Nina Power is a Senior Lecturer in Philosophy at Roehampton University. She has published widely on topics including Iran, humanism, vintage pornography and Marxism. (taken from the jacket cover of One Dimensional Woman.)
One of the things I like most about Bitch Flicks is that you have Ripley’s Rebuke. It shows that you’re aware of the test while acknowledging its limitations. So many times I read about how people are using it uncritically.
As for the questions raised above I’m a bit worried about number 3. Is it a joke I’m not getting? I can see why in films women might not have conversations about things other than men (although obviously I’d prefer more well-rounded female characters) but in real life? Unless a woman only associates with men or is very, very boring how can reality not pass the test?
Hi soirore,
I was actually wondering the same thing. Is she arguing that women watch films/TV, see themselves represented as people who talk to one another about babies and men, and then subsequently spend most of their real lives talking about those things with other women? I’m confused. Is she joking?
Amber, you’ve read the whole book. Help!
Hi there, google told me you were discussing this! (Nice site btw). My point 3 is a sort of joke – more a kind of exasperated hypothetical, in keeping with the rest of the book, which is rather angry in tone (I’m much less angry now – oh hang on, no, I’m much more angry).

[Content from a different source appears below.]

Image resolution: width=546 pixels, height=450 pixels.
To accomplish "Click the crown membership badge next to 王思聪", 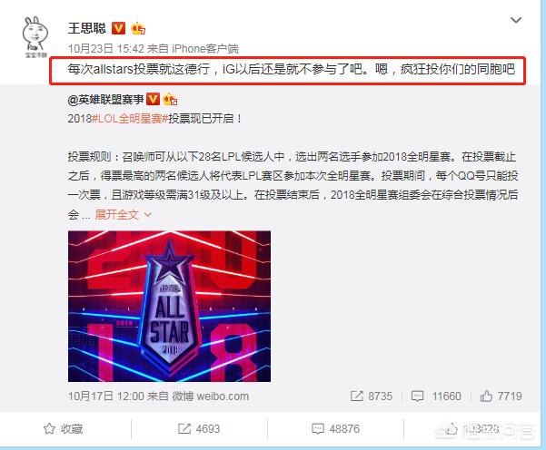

The whole book is about how consumer culture offers various forms of false emancipation (which is a pretty obvious point, for sure). Here I’m wondering whether there is a sinister aspect to the influence films have on how we conceive of female friendship, given what the Bechdel test reveals (really like the Ripley’s Rebuke idea btw – esp. with regard to Vicky Cristina Barcelona – a truly odious film). It’s certainly not to suggest that women are as one-dimensional as their cinematic depictions usually are, just that there is a culture out there that finds it easier to imagine they are and sell things to women accordingly. But it’s not explored in as much detail in the book as it should be, for sure.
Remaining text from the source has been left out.